In alcuni casi Alvaro Dal Farra e i colleghi assistono a qualcosa che a loro sembra magia: «Le persone con spettro autistico incontrano difficoltà specifiche, penso ad esempio all’avversione per il rumore e la confusione. Bene, noi spacchiamo questi schemi ed è pazzesco. Cercando di dare a situazioni potenzialmente critiche un lato divertente, i ragazzi superano questa difficoltà e riescono a divertirsi e a vivere a pieno quello che accade insieme a noi. Anche il rumore delle moto o la confusione di un rifugio di montagna pieno di gente. Certe cose bisogna viverle per capirle».
Oltre alla mototerapia, infatti, Dal Farra propone esperienze adatte alla montagna e in particolare le motoslitte e le snow bike elettriche: «Abbiamo iniziato nel 2020, poi ci siamo dovuti fermare per il Covid e ora siamo alla terza edizione. Più che una terapia la nostra volontà è quella di offrire giornate ricche di emozioni. I ragazzi si svegliano prestissimo, perché arrivano anche da lontano, fanno il viaggio in pullman fino ad Alleghe e poi noi li accogliamo con una merenda, li facciamo salire ai Piani di Pezzè con la cabinovia, mangiano in rifugio, poi fanno le attività con noi e prima di scendere si finisce a palle di neve. Per la maggior parte di loro sono tutte cose nuove: non hanno mai visto la neve, non sono mai saliti su una cabinovia e non sanno cos’è una motoslitta. L’emozione che provano si legge nei loro occhi ed è fantastica. Anche noi quando programmiamo una gita con gli amici siamo emozionati: questa è quella che qualcuno definisce inclusione, ma noi preferiamo chiamarla condivisione».
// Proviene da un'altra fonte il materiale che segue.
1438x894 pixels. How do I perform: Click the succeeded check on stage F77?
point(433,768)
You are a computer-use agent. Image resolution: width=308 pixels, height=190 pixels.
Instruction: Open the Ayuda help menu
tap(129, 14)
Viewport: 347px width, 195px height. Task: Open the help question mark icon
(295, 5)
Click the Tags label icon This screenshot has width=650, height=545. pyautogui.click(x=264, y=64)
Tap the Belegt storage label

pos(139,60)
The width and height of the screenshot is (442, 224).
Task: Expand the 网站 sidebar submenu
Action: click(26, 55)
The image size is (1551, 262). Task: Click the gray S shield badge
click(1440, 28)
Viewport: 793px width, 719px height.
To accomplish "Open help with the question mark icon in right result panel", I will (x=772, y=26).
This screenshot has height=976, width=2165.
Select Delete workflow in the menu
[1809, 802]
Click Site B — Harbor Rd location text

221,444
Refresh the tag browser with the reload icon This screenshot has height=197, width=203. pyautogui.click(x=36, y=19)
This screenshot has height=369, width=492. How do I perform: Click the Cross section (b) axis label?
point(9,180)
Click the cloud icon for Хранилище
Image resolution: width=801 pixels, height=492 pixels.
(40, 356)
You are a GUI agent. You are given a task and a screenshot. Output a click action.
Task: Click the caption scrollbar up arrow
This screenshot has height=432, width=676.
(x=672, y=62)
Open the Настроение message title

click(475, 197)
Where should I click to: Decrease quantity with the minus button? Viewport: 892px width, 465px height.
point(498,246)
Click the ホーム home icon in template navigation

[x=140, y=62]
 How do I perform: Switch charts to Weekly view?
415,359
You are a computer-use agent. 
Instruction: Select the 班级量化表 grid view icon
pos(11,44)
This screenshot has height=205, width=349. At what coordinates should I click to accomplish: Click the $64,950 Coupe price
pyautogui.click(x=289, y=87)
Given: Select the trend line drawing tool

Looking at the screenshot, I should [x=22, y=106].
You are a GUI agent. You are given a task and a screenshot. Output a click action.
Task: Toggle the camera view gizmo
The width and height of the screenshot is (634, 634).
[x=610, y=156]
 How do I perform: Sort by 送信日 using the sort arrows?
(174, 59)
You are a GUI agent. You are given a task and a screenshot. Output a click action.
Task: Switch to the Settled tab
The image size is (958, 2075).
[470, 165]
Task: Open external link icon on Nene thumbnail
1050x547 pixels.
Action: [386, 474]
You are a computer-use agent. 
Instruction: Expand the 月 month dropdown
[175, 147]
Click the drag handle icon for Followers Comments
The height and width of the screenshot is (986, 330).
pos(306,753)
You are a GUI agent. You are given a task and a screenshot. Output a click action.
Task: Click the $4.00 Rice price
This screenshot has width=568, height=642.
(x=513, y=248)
Dal Farra, infatti, confessa di divertirsi tantissimo insieme a questi gruppi di ragazzi e forse è anche questo il segreto che lo aiuta in uno degli aspetti più delicati: la paura. «Certo, inizialmente hanno paura, ma la cosa straordinaria è che si affidano totalmente a noi e la loro fiducia è così grande che riescono a superare la paura. Questa è una magia, un potere che abbiamo di sbloccare i ragazzi dalla paura e per qualcuno è la prima volta dopo anni di terapie. Lo abbiamo visto anche andando negli ospedali a trovare e a proporre la mototerapia ai bambini malati ed è bellissimo perché poi la magia ce la regalano loro legandosi a noi. Gli operatori e i genitori con il tempo ci restano vicini dimostrandoci un grande affetto e alla fine è questo che conta di più per noi: si instaura un rapporto vero fatto di sensazioni, abbracci, sorrisi, parole».